I need to process a big file in Go, so I don't want to load all the rows of my csv file at once but processing them by groups.

To restart the computation of the rows from where I left, I actually use a for cycle to skip the rows already read:

for idx := 0; idx < startAt; idx   {
    //Read rows and do nothing with the returned value
    if _, readErr := reader.Read(); readErr != nil {
        if readErr == io.EOF {
            //File end -> OK
            isEOF = true
            break
        } else {
            //Read failed
            return nil, errors.New(DATA_READ_ERROR)
        }
    }
}

This is a pretty simple solution; however, it is obviously inefficient. After reading the first lines the time to read the following increases exponentially.

To reduce this time I tried different alternatives, but every one of them doesn't work properly and makes the reader fails (rows are not read from the right address).

For instance, I tried to return the current position of the file pointer (using file.Seek(0, io.SeekCurrent) and then, on the new iteration, I tried to move the pointer using file.Seek(oldPosition, io.SeekStart) but it didn't work as expected.

There is a way to avoid the loop above and improve the reading time when restarting from where I left?

Update

The way I used file Seek is very simple.

//compute data

func computeData(nrows int, startAt int64) {
    //Open file
    if csvFile, openErr := os.Open(config.DataSrcFile); openErr == nil {
        //Create a reader
        reader := csv.NewReader(csvFile)
        //Position the file pointer to the start point
        file.Seek(startAt, io.SeekStart)
        //Read n rows
        for idx := 0; idx < *nrows && !isEOF; idx   {
            if csvLine, readErr := reader.Read(); readErr == nil {
                //Do stuff...
            } else {
                //Error registered reading csv
                if readErr == io.EOF {
                    //File end -> OK
                    break
                } else {
                    //Return error
                }
            }
        }
        //Return bytes read (actually simplified, in real case error is not
        // ignored)
        bytesRead, _ := file.Seek(0, io.SeekCurrent)
        return bytesRead
    }
}
func main() {
    var startAt int64 = 0
    nrows := 1000
    for !isMyConditionMatched {
        bytesRead = computeData(nrows, startAt)
        startAt  = bytesRead
    }
}

CodePudding user response：

The problem here is that encoding/csv internally uses a buffered reader, so when you execute file.Seek(0, io.SeekCurrent) you get the position on the underlying file but some data was read and you did not use it.

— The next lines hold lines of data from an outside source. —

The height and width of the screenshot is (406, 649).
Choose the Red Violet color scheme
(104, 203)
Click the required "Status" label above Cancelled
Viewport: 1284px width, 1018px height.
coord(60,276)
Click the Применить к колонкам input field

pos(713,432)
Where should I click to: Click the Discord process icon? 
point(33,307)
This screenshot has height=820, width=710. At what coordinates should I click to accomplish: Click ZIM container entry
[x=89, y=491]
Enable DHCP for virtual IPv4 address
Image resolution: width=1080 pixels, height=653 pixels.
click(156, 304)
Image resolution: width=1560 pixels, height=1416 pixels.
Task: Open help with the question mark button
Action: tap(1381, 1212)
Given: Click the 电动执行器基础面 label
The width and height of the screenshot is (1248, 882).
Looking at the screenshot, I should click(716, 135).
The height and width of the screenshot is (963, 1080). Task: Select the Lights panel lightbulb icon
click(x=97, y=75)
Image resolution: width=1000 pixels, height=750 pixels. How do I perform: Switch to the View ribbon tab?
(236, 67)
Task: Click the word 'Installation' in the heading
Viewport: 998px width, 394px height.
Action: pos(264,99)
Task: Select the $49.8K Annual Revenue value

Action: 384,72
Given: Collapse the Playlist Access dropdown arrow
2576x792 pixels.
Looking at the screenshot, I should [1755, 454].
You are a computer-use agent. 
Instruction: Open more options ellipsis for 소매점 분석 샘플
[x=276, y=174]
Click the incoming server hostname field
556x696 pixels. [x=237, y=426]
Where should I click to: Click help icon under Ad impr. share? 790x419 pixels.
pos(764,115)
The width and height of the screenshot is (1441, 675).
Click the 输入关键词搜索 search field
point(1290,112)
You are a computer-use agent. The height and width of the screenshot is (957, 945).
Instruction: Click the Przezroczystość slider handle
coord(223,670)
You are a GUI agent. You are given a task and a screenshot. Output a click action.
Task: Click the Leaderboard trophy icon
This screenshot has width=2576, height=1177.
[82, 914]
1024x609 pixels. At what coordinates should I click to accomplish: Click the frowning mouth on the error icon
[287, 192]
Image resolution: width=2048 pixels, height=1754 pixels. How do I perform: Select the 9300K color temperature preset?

There are two possible solutions:

one is to use lower level implementations that allow to control exactly where you are
the other is to find out how much buffered data there is.

I'll show you an implementation of the second option (note that this relies on some knowledge of the internal working of the encoding/csv package and may stop working if it is changed)

First you create a new buffered io reader before creating the csv:

        //Position the file pointer to the start point
        file.Seek(startAt, io.SeekStart)
        bReader := bufio.NewReader(file)

        //Create a reader
        reader := csv.NewReader(bReader)

This will allow you to access the buffer. You can use this reader as you already do, but in the end you calculate the final position on the file by doing:

        bufSize := bReader.Buffered()
        filePos, err := file.Seek(0, io.SeekCurrent)
        return filePos - int64(bufSize)

This takes the current position in the file and removes the buffer that was created.

Note that the value returned is the position in the file and not the amount of bytes read in this call to the function.